How then, does culture – the way an organisation or system does things, survives and makes sense of the world – manifest itself? One of the more common ways of seeing this is through the Cultural Web (see pp.134-137 of The Art of Change Making). This sees culture as the result of the wonderfully Kafkaesque
Paradigm.
The paradigm is
the core beliefs of [an] organisation about themselves. The paradigm and the organisation’s behaviours, actions and thoughts are interlinked, they are a complex web and are inseparable. Every thought, behaviour and action feeds into the paradigm and the paradigm in turn influences every thought and action.
There are then thought to be six cultural influences that inform this paradigm and which are themselves informed by the paradigm (all of which exist at each of the three levels noted by Schein: tacit, espoused, observable).

With these common definitions of culture (and so culture change) in place, we can therefore explore the two central points of Alex’s post.
Just so you can see where I’m going with this, I’ll say now: we’ll see that culture change is precisely the sort of change Alex is rightly looking for.
The first main point in Alex’s post is this:
[I]n reality culture is always, always trumped by the hard levers and incentives in any system.
I think there is a grain of truth in this, but I think it underplays two issues.
The first is that hard levers and incentives themselves are part of the culture. In the Cultural Web they are examples of “Control Systems”, which
are the ways that an organisation controls how things are done, from things such as quality control and financial control, through to reward and punishment… People will behave in ways that they think will please the control system.
That is, what the organisation or system values is what leads to the creation of hard levers or incentives in the first place.
The second issue is that in any complex system the “hard” and the “soft” interact with each other in complex and possibly unknowable ways. (This is true even if you don’t think hard levers and incentives are part of the culture.) What this means is that for successful change to happen we should have both changes to the law, policy and financial flows that govern how systems are structured (the “hard”) and to the culture that governs how/why they work (“soft”).
The second main point in Alex’s post is about power:
Power on the other hand, is not elusive, and rarely dispersed… So next time someone in power suggests a culture change is needed, perhaps the appropriate question is, “[H]ow are you going to give your power to someone else, to start that happening?”

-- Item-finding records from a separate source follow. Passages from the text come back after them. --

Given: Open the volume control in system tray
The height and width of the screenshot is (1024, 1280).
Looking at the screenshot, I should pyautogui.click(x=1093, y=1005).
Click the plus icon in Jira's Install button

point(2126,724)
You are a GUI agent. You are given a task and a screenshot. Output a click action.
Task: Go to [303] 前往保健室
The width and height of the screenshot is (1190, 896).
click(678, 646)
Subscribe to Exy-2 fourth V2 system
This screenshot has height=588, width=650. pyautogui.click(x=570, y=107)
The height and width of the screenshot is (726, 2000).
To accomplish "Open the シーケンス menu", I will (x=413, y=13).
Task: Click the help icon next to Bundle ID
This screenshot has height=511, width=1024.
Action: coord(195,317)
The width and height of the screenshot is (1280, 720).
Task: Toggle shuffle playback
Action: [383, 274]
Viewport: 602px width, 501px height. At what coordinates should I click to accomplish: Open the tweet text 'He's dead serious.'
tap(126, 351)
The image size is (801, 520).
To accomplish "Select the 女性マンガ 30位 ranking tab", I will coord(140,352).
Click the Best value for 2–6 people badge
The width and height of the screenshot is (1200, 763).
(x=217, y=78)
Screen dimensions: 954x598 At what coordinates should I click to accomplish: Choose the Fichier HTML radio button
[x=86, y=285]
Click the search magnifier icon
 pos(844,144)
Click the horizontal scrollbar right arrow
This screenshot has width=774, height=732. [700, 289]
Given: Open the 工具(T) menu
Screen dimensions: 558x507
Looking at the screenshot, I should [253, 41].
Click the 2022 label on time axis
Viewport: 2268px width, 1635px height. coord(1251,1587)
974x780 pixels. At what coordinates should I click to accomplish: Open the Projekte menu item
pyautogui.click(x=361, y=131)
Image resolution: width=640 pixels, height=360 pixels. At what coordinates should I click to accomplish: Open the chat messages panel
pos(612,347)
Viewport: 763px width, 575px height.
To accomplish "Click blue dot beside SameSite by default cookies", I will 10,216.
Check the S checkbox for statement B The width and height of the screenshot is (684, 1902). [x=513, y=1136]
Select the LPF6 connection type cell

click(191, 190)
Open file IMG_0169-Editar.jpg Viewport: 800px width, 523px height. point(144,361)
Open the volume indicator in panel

This point and related question about power are exactly right. From the definition of culture, though, we can see that power and power structures are part of the culture of an organisation or system. Or put another way: for power to be moved from one person to another is exactly to require a culture change.
It’s rare for me to disagree with Alex but I hope this post has explained why, on this occasion, I do. To summarise: if people use the phrase “culture change” as code for things they don’t think will happen, I’d suggest they probably don’t understand definitions of culture (at either a system or organisation level), how it manifests itself, and so what culture change might actually entail.